Begin at the first line of the records below and, please, give each line again exactly until the line with "Click the up" is included.
Provided data Start Marker
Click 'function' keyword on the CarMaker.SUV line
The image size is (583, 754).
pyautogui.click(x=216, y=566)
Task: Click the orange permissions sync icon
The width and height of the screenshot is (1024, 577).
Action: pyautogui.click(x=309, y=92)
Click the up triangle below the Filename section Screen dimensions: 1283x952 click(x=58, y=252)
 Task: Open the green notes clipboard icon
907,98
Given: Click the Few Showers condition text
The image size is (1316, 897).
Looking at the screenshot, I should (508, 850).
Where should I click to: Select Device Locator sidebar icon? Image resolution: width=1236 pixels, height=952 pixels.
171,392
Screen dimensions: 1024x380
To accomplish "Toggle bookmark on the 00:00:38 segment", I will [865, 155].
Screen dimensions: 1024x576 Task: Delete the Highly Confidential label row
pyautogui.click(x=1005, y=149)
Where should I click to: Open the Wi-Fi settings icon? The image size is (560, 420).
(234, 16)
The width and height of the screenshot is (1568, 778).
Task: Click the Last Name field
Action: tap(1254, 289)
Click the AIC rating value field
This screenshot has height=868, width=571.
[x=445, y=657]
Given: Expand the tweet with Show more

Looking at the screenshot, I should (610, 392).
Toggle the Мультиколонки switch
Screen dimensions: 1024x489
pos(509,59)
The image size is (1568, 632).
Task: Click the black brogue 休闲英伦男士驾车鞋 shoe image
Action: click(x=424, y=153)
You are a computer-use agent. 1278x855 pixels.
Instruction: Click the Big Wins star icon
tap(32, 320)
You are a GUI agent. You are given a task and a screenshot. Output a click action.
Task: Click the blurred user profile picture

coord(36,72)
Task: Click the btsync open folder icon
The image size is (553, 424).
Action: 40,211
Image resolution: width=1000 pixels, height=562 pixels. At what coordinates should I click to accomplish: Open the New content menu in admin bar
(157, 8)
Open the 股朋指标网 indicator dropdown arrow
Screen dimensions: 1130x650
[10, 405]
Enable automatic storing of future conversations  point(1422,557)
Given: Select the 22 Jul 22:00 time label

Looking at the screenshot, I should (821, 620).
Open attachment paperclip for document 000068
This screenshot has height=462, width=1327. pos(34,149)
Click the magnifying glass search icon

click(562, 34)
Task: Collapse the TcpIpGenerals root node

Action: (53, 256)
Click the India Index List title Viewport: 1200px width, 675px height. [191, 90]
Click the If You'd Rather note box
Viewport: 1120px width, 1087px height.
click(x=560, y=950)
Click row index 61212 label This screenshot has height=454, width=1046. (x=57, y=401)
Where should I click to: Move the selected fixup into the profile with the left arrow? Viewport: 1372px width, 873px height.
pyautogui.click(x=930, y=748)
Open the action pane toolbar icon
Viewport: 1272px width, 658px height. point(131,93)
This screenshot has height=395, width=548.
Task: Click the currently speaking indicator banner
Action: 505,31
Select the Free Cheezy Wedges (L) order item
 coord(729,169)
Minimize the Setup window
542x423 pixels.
Provided data End Marker
* Solution to this exercise:
Click 'function' keyword on the CarMaker.SUV line
The image size is (583, 754).
pyautogui.click(x=216, y=566)
Task: Click the orange permissions sync icon
The width and height of the screenshot is (1024, 577).
Action: pyautogui.click(x=309, y=92)
Click the up triangle below the Filename section Screen dimensions: 1283x952 click(x=58, y=252)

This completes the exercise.